Saved data entries
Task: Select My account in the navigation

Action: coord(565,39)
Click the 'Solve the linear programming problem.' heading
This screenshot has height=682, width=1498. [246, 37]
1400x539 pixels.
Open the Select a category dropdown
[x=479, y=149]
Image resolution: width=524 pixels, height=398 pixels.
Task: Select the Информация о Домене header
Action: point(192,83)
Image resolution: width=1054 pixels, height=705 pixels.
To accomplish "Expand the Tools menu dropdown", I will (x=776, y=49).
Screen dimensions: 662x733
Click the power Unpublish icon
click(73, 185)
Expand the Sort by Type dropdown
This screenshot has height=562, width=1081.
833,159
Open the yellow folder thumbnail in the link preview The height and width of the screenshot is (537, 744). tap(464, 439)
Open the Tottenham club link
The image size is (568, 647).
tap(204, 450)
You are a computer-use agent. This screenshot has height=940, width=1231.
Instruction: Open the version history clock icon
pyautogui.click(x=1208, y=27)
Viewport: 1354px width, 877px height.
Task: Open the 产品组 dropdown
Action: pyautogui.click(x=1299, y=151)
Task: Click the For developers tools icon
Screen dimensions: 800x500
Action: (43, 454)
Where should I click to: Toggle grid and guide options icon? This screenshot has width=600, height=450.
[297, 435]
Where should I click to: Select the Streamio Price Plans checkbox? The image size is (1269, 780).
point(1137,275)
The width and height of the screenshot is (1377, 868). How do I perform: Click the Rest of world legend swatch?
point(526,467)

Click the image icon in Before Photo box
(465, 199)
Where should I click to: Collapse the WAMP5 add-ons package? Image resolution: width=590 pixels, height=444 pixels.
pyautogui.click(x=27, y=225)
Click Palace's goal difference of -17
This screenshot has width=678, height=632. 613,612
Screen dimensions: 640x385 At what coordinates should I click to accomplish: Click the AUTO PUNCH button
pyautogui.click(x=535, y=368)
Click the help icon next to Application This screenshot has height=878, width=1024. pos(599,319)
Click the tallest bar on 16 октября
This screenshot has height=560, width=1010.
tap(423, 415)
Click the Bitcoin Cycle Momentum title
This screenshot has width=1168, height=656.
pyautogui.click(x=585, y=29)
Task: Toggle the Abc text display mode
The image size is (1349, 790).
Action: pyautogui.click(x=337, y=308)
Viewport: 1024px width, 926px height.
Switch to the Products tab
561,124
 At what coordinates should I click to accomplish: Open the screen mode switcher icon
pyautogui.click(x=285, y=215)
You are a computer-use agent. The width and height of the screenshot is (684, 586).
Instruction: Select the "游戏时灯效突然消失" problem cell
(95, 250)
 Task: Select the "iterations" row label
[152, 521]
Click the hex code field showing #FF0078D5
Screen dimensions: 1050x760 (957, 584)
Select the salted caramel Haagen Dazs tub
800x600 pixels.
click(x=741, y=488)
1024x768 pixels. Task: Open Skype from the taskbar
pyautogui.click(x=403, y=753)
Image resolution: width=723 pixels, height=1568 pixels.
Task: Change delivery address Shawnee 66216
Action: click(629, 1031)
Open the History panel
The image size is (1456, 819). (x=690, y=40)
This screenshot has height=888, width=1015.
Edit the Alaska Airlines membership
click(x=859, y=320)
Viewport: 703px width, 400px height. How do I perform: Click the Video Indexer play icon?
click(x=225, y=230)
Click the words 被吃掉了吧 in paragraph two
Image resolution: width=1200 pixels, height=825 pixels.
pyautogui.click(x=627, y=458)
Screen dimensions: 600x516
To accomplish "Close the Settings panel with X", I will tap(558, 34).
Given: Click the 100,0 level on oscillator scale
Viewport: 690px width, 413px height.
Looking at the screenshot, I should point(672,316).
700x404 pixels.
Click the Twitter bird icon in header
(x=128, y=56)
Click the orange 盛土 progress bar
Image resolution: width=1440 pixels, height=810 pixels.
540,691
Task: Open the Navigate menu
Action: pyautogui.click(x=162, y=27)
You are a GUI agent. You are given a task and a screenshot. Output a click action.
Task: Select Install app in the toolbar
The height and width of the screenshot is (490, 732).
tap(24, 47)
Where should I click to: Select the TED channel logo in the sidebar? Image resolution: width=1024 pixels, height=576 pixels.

# [ASSIGNMENT]
Using the exact wording, repeat all the entries.

# [TASK ANSWER]
Task: Select My account in the navigation

Action: coord(565,39)
Click the 'Solve the linear programming problem.' heading
This screenshot has height=682, width=1498. [246, 37]
1400x539 pixels.
Open the Select a category dropdown
[x=479, y=149]
Image resolution: width=524 pixels, height=398 pixels.
Task: Select the Информация о Домене header
Action: point(192,83)
Image resolution: width=1054 pixels, height=705 pixels.
To accomplish "Expand the Tools menu dropdown", I will (x=776, y=49).
Screen dimensions: 662x733
Click the power Unpublish icon
click(73, 185)
Expand the Sort by Type dropdown
This screenshot has height=562, width=1081.
833,159
Open the yellow folder thumbnail in the link preview The height and width of the screenshot is (537, 744). tap(464, 439)
Open the Tottenham club link
The image size is (568, 647).
tap(204, 450)
You are a computer-use agent. This screenshot has height=940, width=1231.
Instruction: Open the version history clock icon
pyautogui.click(x=1208, y=27)
Viewport: 1354px width, 877px height.
Task: Open the 产品组 dropdown
Action: pyautogui.click(x=1299, y=151)
Task: Click the For developers tools icon
Screen dimensions: 800x500
Action: (43, 454)
Where should I click to: Toggle grid and guide options icon? This screenshot has width=600, height=450.
[297, 435]
Where should I click to: Select the Streamio Price Plans checkbox? The image size is (1269, 780).
point(1137,275)
The width and height of the screenshot is (1377, 868). How do I perform: Click the Rest of world legend swatch?
point(526,467)

Click the image icon in Before Photo box
(465, 199)
Where should I click to: Collapse the WAMP5 add-ons package? Image resolution: width=590 pixels, height=444 pixels.
pyautogui.click(x=27, y=225)
Click Palace's goal difference of -17
This screenshot has width=678, height=632. 613,612
Screen dimensions: 640x385 At what coordinates should I click to accomplish: Click the AUTO PUNCH button
pyautogui.click(x=535, y=368)
Click the help icon next to Application This screenshot has height=878, width=1024. pos(599,319)
Click the tallest bar on 16 октября
This screenshot has height=560, width=1010.
tap(423, 415)
Click the Bitcoin Cycle Momentum title
This screenshot has width=1168, height=656.
pyautogui.click(x=585, y=29)
Task: Toggle the Abc text display mode
The image size is (1349, 790).
Action: pyautogui.click(x=337, y=308)
Viewport: 1024px width, 926px height.
Switch to the Products tab
561,124
 At what coordinates should I click to accomplish: Open the screen mode switcher icon
pyautogui.click(x=285, y=215)
You are a computer-use agent. The width and height of the screenshot is (684, 586).
Instruction: Select the "游戏时灯效突然消失" problem cell
(95, 250)
 Task: Select the "iterations" row label
[152, 521]
Click the hex code field showing #FF0078D5
Screen dimensions: 1050x760 (957, 584)
Select the salted caramel Haagen Dazs tub
800x600 pixels.
click(x=741, y=488)
1024x768 pixels. Task: Open Skype from the taskbar
pyautogui.click(x=403, y=753)
Image resolution: width=723 pixels, height=1568 pixels.
Task: Change delivery address Shawnee 66216
Action: click(629, 1031)
Open the History panel
The image size is (1456, 819). (x=690, y=40)
This screenshot has height=888, width=1015.
Edit the Alaska Airlines membership
click(x=859, y=320)
Viewport: 703px width, 400px height. How do I perform: Click the Video Indexer play icon?
click(x=225, y=230)
Click the words 被吃掉了吧 in paragraph two
Image resolution: width=1200 pixels, height=825 pixels.
pyautogui.click(x=627, y=458)
Screen dimensions: 600x516
To accomplish "Close the Settings panel with X", I will tap(558, 34).
Given: Click the 100,0 level on oscillator scale
Viewport: 690px width, 413px height.
Looking at the screenshot, I should point(672,316).
700x404 pixels.
Click the Twitter bird icon in header
(x=128, y=56)
Click the orange 盛土 progress bar
Image resolution: width=1440 pixels, height=810 pixels.
540,691
Task: Open the Navigate menu
Action: pyautogui.click(x=162, y=27)
You are a GUI agent. You are given a task and a screenshot. Output a click action.
Task: Select Install app in the toolbar
The height and width of the screenshot is (490, 732).
tap(24, 47)
Where should I click to: Select the TED channel logo in the sidebar? Image resolution: width=1024 pixels, height=576 pixels.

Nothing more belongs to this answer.